- Task
The answer must be a single number: how many lines in the records below contain the word "Switch".

- Data
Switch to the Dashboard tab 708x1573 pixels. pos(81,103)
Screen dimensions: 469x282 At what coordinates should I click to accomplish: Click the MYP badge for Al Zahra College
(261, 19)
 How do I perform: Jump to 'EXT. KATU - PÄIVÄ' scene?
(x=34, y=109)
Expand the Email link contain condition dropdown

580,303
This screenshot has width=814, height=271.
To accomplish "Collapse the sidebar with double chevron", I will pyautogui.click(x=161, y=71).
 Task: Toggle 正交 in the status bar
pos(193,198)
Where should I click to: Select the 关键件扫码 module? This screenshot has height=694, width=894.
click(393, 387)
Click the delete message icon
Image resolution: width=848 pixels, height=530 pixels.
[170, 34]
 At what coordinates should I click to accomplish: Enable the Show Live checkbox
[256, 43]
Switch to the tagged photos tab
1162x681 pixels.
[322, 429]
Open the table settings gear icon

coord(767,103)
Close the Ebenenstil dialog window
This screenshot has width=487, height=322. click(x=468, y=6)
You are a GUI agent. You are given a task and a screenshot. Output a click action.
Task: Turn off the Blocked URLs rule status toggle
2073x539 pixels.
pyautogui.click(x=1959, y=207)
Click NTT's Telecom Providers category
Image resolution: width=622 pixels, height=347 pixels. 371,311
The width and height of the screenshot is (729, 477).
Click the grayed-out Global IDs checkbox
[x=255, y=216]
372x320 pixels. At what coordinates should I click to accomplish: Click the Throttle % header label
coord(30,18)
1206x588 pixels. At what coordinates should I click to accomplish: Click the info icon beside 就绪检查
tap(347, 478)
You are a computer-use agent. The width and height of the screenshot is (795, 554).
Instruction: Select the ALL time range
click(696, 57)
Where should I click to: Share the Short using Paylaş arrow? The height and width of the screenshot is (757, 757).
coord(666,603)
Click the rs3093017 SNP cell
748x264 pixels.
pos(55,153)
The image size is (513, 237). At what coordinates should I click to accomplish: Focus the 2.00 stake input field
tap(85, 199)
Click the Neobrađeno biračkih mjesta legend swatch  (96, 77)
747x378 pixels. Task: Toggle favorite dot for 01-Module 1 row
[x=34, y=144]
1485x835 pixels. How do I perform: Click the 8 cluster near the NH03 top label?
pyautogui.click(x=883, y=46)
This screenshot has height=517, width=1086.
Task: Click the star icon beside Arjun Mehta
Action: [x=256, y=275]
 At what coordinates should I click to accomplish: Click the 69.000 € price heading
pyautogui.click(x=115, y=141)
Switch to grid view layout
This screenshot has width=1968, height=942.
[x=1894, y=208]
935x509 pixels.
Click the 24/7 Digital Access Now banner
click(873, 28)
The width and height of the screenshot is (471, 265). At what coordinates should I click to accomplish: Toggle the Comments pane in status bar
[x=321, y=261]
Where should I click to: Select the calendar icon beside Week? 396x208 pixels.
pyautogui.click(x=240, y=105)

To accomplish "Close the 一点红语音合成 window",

- Answer space
3